## [Problem requirements]
Every record, from the first line to the last, needs to be given again exactly.

## [Entries supplied]
•••••
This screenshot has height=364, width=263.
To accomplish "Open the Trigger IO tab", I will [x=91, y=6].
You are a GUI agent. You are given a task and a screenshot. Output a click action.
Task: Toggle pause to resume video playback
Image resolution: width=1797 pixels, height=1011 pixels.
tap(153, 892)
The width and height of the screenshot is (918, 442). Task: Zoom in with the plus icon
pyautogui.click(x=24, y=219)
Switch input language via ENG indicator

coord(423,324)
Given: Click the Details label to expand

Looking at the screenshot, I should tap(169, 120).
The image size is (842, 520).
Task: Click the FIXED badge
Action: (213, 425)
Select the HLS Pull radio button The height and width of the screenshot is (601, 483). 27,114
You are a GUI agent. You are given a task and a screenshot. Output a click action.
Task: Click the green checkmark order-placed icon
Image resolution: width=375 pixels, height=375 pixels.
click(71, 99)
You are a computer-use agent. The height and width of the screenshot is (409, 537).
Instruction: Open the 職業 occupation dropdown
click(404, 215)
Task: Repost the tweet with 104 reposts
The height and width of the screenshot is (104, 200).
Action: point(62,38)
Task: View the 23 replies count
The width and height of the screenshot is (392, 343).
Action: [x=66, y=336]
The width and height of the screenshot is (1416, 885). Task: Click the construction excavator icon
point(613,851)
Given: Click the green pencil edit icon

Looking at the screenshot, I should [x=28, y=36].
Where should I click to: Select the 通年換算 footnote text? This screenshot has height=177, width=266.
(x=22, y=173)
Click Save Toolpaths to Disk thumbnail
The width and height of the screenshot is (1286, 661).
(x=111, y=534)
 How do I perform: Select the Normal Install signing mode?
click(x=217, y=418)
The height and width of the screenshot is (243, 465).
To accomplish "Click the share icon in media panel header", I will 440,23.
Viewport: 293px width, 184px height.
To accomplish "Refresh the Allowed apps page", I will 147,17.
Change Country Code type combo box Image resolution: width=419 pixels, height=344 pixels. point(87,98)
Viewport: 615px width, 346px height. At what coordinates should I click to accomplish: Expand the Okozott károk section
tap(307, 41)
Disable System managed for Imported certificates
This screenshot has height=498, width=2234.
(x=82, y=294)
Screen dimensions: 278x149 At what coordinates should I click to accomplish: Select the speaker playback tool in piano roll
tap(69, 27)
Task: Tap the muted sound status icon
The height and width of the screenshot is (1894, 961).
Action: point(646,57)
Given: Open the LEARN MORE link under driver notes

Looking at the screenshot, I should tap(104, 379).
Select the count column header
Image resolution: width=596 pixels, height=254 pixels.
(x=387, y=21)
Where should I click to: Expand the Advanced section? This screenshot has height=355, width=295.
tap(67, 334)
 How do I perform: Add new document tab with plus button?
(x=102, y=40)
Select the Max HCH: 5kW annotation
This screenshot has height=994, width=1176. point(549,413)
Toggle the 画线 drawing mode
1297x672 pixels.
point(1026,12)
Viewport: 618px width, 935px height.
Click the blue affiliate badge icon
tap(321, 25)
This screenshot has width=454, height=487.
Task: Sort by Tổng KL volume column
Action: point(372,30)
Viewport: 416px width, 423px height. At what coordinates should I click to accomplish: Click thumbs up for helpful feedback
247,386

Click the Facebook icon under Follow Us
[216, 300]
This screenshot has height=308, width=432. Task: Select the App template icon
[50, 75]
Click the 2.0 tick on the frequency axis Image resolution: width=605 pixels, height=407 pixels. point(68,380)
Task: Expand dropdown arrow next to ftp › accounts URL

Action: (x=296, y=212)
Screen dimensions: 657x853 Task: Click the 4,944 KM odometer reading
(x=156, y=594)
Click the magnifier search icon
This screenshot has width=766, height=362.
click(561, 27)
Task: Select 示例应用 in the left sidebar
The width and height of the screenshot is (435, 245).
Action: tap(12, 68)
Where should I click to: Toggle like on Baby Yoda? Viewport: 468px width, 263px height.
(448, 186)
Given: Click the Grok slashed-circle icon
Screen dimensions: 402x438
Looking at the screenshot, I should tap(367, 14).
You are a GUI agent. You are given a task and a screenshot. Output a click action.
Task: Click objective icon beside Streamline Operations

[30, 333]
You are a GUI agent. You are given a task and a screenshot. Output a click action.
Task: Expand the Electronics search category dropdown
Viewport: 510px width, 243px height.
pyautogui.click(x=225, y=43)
•••••
## [Task solution]
This screenshot has height=364, width=263.
To accomplish "Open the Trigger IO tab", I will [x=91, y=6].
You are a GUI agent. You are given a task and a screenshot. Output a click action.
Task: Toggle pause to resume video playback
Image resolution: width=1797 pixels, height=1011 pixels.
tap(153, 892)
The width and height of the screenshot is (918, 442). Task: Zoom in with the plus icon
pyautogui.click(x=24, y=219)
Switch input language via ENG indicator

coord(423,324)
Given: Click the Details label to expand

Looking at the screenshot, I should tap(169, 120).
The image size is (842, 520).
Task: Click the FIXED badge
Action: (213, 425)
Select the HLS Pull radio button The height and width of the screenshot is (601, 483). 27,114
You are a GUI agent. You are given a task and a screenshot. Output a click action.
Task: Click the green checkmark order-placed icon
Image resolution: width=375 pixels, height=375 pixels.
click(71, 99)
You are a computer-use agent. The height and width of the screenshot is (409, 537).
Instruction: Open the 職業 occupation dropdown
click(404, 215)
Task: Repost the tweet with 104 reposts
The height and width of the screenshot is (104, 200).
Action: point(62,38)
Task: View the 23 replies count
The width and height of the screenshot is (392, 343).
Action: [x=66, y=336]
The width and height of the screenshot is (1416, 885). Task: Click the construction excavator icon
point(613,851)
Given: Click the green pencil edit icon

Looking at the screenshot, I should [x=28, y=36].
Where should I click to: Select the 通年換算 footnote text? This screenshot has height=177, width=266.
(x=22, y=173)
Click Save Toolpaths to Disk thumbnail
The width and height of the screenshot is (1286, 661).
(x=111, y=534)
 How do I perform: Select the Normal Install signing mode?
click(x=217, y=418)
The height and width of the screenshot is (243, 465).
To accomplish "Click the share icon in media panel header", I will 440,23.
Viewport: 293px width, 184px height.
To accomplish "Refresh the Allowed apps page", I will 147,17.
Change Country Code type combo box Image resolution: width=419 pixels, height=344 pixels. point(87,98)
Viewport: 615px width, 346px height. At what coordinates should I click to accomplish: Expand the Okozott károk section
tap(307, 41)
Disable System managed for Imported certificates
This screenshot has height=498, width=2234.
(x=82, y=294)
Screen dimensions: 278x149 At what coordinates should I click to accomplish: Select the speaker playback tool in piano roll
tap(69, 27)
Task: Tap the muted sound status icon
The height and width of the screenshot is (1894, 961).
Action: point(646,57)
Given: Open the LEARN MORE link under driver notes

Looking at the screenshot, I should tap(104, 379).
Select the count column header
Image resolution: width=596 pixels, height=254 pixels.
(x=387, y=21)
Where should I click to: Expand the Advanced section? This screenshot has height=355, width=295.
tap(67, 334)
 How do I perform: Add new document tab with plus button?
(x=102, y=40)
Select the Max HCH: 5kW annotation
This screenshot has height=994, width=1176. point(549,413)
Toggle the 画线 drawing mode
1297x672 pixels.
point(1026,12)
Viewport: 618px width, 935px height.
Click the blue affiliate badge icon
tap(321, 25)
This screenshot has width=454, height=487.
Task: Sort by Tổng KL volume column
Action: point(372,30)
Viewport: 416px width, 423px height. At what coordinates should I click to accomplish: Click thumbs up for helpful feedback
247,386

Click the Facebook icon under Follow Us
[216, 300]
This screenshot has height=308, width=432. Task: Select the App template icon
[50, 75]
Click the 2.0 tick on the frequency axis Image resolution: width=605 pixels, height=407 pixels. point(68,380)
Task: Expand dropdown arrow next to ftp › accounts URL

Action: (x=296, y=212)
Screen dimensions: 657x853 Task: Click the 4,944 KM odometer reading
(x=156, y=594)
Click the magnifier search icon
This screenshot has width=766, height=362.
click(561, 27)
Task: Select 示例应用 in the left sidebar
The width and height of the screenshot is (435, 245).
Action: tap(12, 68)
Where should I click to: Toggle like on Baby Yoda? Viewport: 468px width, 263px height.
(448, 186)
Given: Click the Grok slashed-circle icon
Screen dimensions: 402x438
Looking at the screenshot, I should tap(367, 14).
You are a GUI agent. You are given a task and a screenshot. Output a click action.
Task: Click objective icon beside Streamline Operations

[30, 333]
You are a GUI agent. You are given a task and a screenshot. Output a click action.
Task: Expand the Electronics search category dropdown
Viewport: 510px width, 243px height.
pyautogui.click(x=225, y=43)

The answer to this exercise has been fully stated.